#### [GOAL OF THE EXERCISE]
A single number is expected: the count of lines in the entries below that contain "accomplish".

#### [Saved data entries]
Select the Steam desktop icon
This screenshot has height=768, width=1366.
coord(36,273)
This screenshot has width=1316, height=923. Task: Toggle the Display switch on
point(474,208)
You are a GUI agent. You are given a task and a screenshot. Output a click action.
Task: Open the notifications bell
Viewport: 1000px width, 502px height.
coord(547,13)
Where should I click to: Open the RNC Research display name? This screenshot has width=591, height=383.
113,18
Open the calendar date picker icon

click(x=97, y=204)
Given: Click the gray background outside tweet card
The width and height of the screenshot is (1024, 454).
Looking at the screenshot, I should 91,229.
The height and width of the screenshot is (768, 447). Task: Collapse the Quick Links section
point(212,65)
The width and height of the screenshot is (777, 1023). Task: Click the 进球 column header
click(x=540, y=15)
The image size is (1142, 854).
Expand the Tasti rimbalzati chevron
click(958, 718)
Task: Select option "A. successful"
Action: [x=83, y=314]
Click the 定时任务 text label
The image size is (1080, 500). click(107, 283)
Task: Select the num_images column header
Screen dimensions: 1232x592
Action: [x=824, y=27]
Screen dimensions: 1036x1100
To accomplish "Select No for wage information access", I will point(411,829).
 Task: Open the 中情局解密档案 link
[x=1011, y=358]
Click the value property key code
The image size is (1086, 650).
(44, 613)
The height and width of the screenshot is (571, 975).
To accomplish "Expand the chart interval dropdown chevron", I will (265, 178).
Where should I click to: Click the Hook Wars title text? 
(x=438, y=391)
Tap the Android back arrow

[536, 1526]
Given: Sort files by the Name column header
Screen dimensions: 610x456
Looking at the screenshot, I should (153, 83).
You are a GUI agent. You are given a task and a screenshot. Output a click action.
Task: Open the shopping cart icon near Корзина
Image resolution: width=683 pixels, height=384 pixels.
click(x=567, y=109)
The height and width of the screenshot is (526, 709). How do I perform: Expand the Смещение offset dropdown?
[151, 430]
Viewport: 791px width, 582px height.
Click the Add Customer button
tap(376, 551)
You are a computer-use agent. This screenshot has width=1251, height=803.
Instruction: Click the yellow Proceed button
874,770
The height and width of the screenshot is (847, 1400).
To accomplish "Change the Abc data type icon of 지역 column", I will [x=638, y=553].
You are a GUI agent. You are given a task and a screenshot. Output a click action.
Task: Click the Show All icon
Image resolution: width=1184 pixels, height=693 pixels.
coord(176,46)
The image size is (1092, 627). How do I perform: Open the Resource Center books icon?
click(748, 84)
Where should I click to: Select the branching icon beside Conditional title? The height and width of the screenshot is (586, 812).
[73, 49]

#### [SOLUTION BELOW]
3